No. The signature only means that the message you received was the one
signed by the signing identity.
> In that case the question is whether KioskCo would really want to
> sign that, and publish their slyness in their policy.
>
>> My point was that if all of KisokCo's kiosks apply the same
>> signature,
>> that will be a large enough mailstream that recipients can form an
>> opinion of how good it is, even though the stream from each
>> individual
>> kiosk would be too small.
>
> Although a critical mass is a common requirement of most anti-spam
> measures, requiring some kind of threshold for each single sender is
> more of a weakness.
Any mail system that only allows mail to be sent one at a time, and
requires that the mail be hand-typed (rather than stored in a
signature or pasted in) and which charges for the service via a credit
card is going to be a negligible source of abusive email.

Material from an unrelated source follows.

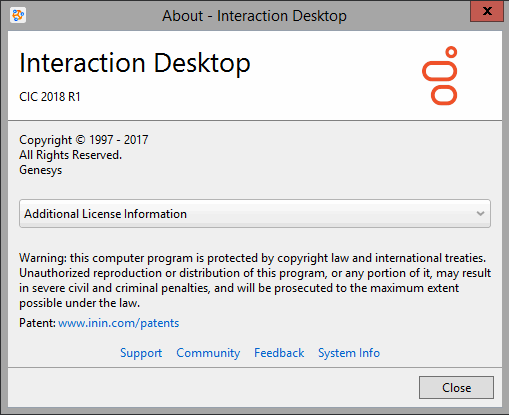Click the Copyright 1997 - 2017 line
This screenshot has height=415, width=509.
(x=84, y=140)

KioskCo is definitely going to want to sign the outbound mail with
their identity, as that identity is unlikely to get a bad reputation
and will likely get a good reputation over time.
Worst case, DKIM signing the mail will have no effect. More likely it
will have some positive effect at some recipients. It's a nice example
of why DKIM signing even low volume sources of mail can be a good
idea, if they have the resources to actually do the signing.